• Work task
With the pictures left out, retype exactly the lines below starting at the line that contains "Task: Open the second What about Mary title" and ending at the line that contains "Where should I".

• Task inputs
* * *
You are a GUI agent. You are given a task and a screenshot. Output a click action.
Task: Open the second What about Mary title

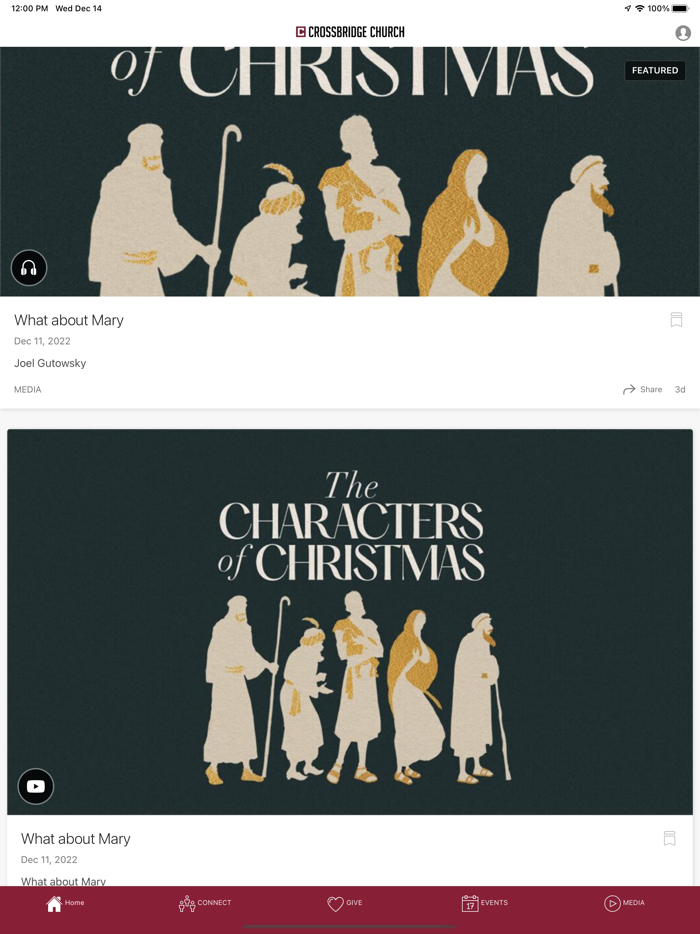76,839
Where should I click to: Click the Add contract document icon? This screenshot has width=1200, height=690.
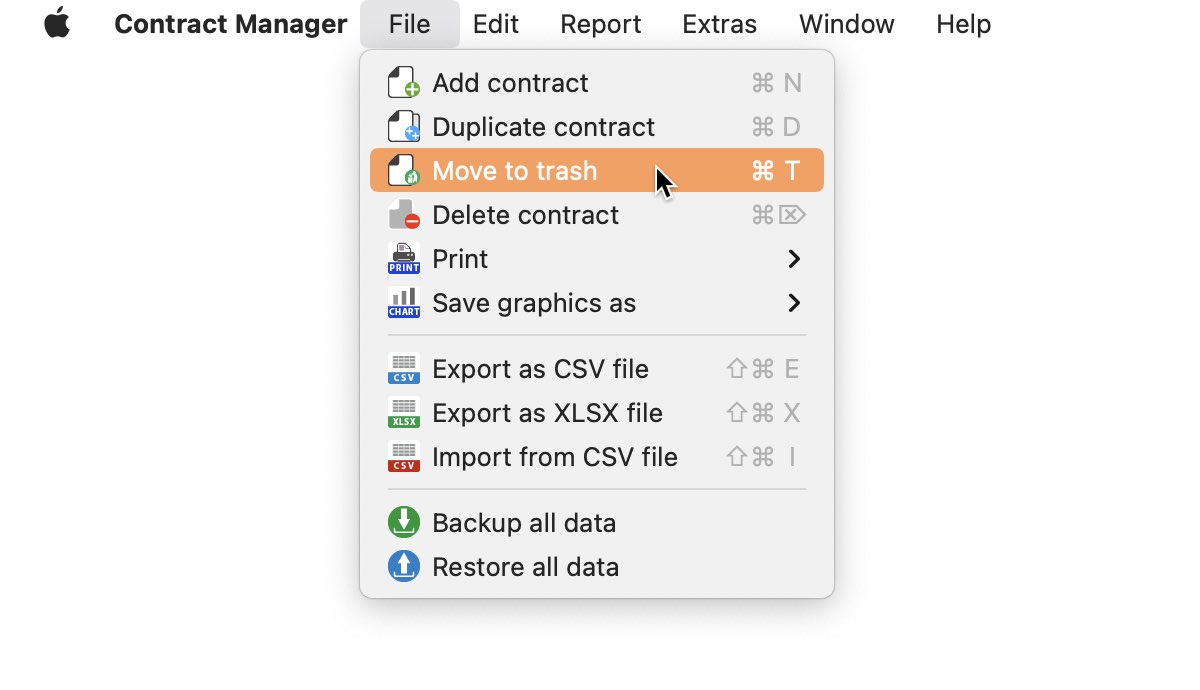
* * *
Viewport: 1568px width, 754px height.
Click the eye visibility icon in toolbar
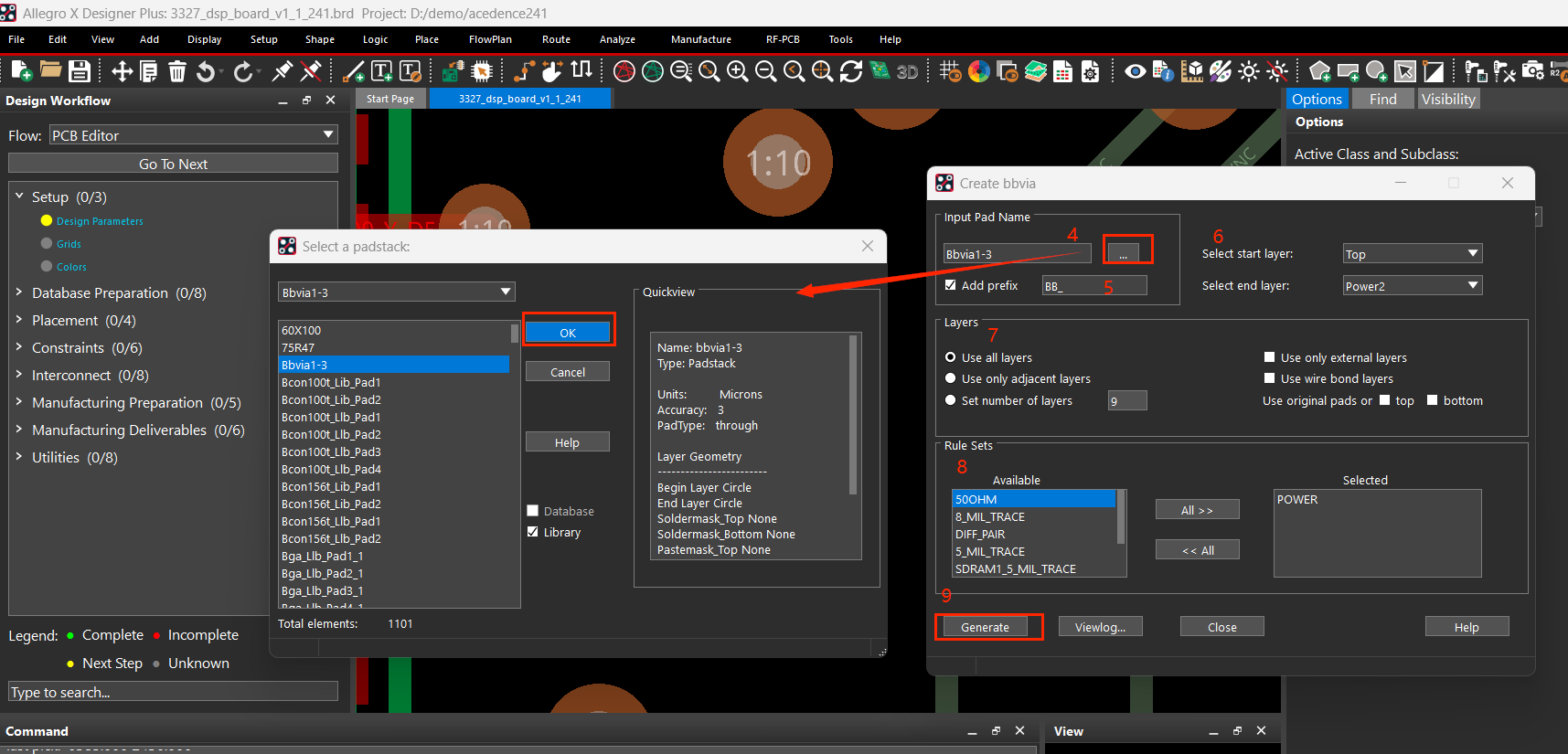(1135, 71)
* * *
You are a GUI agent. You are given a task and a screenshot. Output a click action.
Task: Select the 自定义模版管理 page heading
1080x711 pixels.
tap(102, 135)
* * *
• Your response
Task: Open the second What about Mary title

76,839
Where should I click to: Click the Add contract document icon? This screenshot has width=1200, height=690.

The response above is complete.